Sometimes, it can be fun to read a spicier Sci Fi – something more about interactions than space battles, people rather than spaceships. Sacrifice, however, was so poorly written that not only was I not having fun, I was completely bored and trying really hard not to snicker in derision with each page turn. Characters, plotting, pacing, world building, even the supposedly kinky scenes were flatter than the bugs on my car’s windshield – and just as messy.


Story (such as it is): There’s a planet. A girl from Earth is trapped there and falsely imprisoned but so full of righteousness, that even though she’s sentenced to death, she merrily beats up everyone who comes near her (and kills them, too). Then a big hulky alpha male arrives one day, offers her a pardon from her sentence if she will ‘do whatever he says without question’. She of course says yes, he treats her inexplicably bad all for a ‘tough love’ for some tribute she will have to undertake with an alien and survive. All to save his world. Cue anime tentacle rape monster (that is implied but never described).

The first half of the book was the ‘training’ – preparing her to survive being a tribute to the aliens (which our alpha male is not allowed to tell her anything about, of course). This includes being caged, treated like a dog, forced sex, and swordfighting.  When the tribute happens mid-book, it’s skipped over nearly completely though she’s supposedly there for a week and it’s very traumatic. The next half of the book is moping, maudlin, and vanilla sex but only if she wants it.

The first problem with the book is that what little we were given about the tribute makes absolutely NO SENSE to her training. It was so pointless and anticlimatic – especially since the second half of the book is so boring. Because there is no worldbuilding, we have no idea why no one believes in a place called Earth or why she’s claiming to be from there. No idea why the tribute is done other than because the aliens say so. Why no one seems interested in doing anything about it. How ANY of the training helped her ‘survive’ and what exactly she survived. It was all just so random.

Because the writing is so flat, it feels like the author banged this out on her computer one afternoon as an outline and then never flushed out worldbuilding, story, or characters . The sentence structures are short and sloppy, almost staccatto. It’s hard to get into a rhythm for the plot or characters as a result. All told, I think this book took a total of 30 minutes to read – it was that loosely written.

As with all the scenes, the ‘kinky’ parts in the beginning were so egregiously underwritten as to be completely unerotic and certainly not titillating.

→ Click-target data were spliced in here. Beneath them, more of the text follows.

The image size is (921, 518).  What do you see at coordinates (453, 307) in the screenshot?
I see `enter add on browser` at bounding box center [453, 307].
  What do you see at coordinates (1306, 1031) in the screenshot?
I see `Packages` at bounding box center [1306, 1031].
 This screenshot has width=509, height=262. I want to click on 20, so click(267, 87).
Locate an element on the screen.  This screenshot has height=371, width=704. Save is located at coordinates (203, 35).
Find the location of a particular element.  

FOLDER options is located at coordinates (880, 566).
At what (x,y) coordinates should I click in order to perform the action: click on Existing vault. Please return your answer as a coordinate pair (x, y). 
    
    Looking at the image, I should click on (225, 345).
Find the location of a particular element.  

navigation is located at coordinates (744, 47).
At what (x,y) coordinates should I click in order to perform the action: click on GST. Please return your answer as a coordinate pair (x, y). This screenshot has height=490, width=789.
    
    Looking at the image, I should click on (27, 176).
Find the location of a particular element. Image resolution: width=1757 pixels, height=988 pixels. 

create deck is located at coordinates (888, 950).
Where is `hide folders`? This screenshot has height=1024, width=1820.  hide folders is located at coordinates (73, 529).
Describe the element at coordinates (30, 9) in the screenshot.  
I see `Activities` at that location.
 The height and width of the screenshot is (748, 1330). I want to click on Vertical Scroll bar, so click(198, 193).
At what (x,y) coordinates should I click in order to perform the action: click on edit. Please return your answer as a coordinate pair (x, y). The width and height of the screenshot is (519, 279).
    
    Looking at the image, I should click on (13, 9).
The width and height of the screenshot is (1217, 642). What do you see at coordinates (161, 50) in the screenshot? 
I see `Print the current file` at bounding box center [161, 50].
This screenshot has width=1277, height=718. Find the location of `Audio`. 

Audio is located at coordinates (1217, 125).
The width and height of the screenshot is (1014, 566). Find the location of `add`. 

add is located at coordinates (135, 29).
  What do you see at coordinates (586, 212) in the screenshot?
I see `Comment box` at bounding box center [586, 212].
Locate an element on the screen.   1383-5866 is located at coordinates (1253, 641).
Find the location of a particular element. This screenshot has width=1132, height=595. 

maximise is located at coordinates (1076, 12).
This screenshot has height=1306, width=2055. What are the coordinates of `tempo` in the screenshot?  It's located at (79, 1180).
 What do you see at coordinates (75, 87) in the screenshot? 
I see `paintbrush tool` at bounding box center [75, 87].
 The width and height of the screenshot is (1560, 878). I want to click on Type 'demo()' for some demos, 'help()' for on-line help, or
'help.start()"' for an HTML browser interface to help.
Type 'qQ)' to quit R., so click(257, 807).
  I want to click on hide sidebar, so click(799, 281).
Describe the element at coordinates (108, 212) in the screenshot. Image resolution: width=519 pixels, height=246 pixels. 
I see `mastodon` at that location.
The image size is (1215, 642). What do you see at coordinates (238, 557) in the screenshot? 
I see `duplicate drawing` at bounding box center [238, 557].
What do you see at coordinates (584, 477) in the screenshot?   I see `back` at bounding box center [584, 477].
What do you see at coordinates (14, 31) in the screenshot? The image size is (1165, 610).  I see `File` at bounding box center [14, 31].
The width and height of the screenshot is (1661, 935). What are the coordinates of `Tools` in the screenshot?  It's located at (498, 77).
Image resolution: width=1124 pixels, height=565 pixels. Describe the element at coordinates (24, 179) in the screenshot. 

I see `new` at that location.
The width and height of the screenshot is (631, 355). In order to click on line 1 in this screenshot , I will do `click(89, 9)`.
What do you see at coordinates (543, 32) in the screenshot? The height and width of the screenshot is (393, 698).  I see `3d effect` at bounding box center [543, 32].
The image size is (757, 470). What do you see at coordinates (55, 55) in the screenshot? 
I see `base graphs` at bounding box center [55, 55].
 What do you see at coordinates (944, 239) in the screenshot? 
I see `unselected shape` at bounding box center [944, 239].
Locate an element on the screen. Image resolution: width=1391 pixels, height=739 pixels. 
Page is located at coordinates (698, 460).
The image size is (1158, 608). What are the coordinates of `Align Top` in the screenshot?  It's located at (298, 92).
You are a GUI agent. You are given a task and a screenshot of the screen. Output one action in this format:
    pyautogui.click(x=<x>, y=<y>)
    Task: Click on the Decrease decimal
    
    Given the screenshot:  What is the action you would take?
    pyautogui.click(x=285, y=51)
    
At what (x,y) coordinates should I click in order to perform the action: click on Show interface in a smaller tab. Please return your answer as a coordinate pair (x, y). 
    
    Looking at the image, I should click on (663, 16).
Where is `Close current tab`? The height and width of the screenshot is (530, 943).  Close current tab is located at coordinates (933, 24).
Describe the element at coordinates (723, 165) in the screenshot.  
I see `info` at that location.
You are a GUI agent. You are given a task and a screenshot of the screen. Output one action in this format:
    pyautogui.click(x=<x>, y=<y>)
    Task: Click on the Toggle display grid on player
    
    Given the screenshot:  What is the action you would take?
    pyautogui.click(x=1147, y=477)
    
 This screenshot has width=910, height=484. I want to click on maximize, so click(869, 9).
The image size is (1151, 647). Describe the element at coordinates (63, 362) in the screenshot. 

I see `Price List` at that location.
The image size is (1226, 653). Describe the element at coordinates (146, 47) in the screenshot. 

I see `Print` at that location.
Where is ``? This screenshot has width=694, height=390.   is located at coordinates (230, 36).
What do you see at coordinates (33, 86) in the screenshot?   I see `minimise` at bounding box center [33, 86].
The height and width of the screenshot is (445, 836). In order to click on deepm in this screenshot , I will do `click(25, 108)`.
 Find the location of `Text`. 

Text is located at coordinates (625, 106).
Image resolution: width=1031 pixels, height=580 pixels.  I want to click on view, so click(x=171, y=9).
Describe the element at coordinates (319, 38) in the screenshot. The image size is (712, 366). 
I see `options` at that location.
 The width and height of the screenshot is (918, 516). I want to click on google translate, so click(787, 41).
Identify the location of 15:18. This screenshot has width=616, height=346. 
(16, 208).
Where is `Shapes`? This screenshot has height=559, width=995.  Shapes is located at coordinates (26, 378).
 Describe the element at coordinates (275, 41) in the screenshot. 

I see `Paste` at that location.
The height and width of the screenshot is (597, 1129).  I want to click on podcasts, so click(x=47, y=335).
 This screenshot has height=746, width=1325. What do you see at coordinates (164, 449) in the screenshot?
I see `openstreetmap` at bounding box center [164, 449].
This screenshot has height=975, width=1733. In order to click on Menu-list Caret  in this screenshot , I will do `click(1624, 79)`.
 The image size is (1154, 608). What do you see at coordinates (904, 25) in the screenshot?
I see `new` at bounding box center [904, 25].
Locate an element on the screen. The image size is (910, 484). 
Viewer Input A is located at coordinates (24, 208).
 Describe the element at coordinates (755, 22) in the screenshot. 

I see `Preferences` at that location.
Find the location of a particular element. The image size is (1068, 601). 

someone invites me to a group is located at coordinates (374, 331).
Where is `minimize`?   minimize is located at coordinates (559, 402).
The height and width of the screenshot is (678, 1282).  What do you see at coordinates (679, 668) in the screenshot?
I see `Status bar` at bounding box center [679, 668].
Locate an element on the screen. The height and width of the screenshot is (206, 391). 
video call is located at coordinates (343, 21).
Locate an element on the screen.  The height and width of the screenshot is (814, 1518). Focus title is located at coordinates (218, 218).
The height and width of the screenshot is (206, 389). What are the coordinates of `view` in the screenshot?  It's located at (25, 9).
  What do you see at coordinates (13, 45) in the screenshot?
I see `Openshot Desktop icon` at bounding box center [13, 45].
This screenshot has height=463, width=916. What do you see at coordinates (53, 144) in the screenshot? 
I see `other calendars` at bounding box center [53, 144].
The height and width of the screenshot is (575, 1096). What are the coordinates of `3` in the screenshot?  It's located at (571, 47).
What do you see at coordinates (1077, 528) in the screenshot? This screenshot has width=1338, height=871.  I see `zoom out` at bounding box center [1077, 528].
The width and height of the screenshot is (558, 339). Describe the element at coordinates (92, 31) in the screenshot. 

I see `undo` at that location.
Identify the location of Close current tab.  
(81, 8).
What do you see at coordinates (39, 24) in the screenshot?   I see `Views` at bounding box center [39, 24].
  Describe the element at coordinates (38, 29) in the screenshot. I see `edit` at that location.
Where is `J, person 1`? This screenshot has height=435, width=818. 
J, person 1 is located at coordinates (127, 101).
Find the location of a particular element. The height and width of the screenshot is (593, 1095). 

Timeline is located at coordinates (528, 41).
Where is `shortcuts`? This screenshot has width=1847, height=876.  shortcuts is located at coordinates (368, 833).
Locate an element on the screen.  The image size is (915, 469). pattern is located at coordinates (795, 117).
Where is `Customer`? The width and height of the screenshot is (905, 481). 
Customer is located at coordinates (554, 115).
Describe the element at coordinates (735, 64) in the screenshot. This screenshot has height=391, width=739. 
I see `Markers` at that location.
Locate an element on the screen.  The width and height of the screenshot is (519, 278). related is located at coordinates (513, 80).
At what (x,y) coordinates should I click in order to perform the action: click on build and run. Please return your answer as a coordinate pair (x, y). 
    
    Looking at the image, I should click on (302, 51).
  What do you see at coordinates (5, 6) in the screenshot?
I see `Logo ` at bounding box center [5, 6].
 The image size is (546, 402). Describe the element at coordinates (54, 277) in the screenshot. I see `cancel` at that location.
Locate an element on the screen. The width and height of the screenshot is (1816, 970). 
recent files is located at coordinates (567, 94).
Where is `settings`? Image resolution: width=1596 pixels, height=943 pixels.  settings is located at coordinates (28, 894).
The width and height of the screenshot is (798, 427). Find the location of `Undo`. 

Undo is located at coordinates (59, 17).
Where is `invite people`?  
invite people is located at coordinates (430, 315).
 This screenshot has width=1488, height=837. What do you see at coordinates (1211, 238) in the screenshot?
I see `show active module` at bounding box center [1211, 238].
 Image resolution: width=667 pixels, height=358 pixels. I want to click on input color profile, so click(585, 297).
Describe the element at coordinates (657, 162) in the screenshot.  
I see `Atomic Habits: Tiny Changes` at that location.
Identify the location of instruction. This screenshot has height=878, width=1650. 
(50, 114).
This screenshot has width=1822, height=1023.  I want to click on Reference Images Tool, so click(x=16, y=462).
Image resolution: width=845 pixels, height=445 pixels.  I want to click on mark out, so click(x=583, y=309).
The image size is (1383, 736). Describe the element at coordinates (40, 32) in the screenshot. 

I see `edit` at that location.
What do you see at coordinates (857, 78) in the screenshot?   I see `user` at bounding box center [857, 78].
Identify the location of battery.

It was far too, “I like them big, come get me handsome and make me howl.’ type of action that was demeaning in a way not intended. We had as much depth in the sex scenes as a backyard porno movie. It wasn’t even written well enough to be distasteful.

So, yes, sometimes sci fi can be something fun when in the hands of a good writer. And other times, it’s just bad – really, really, bad. I want those 30 minutes back. Reviewed from an advance reader copy provided by the publisher.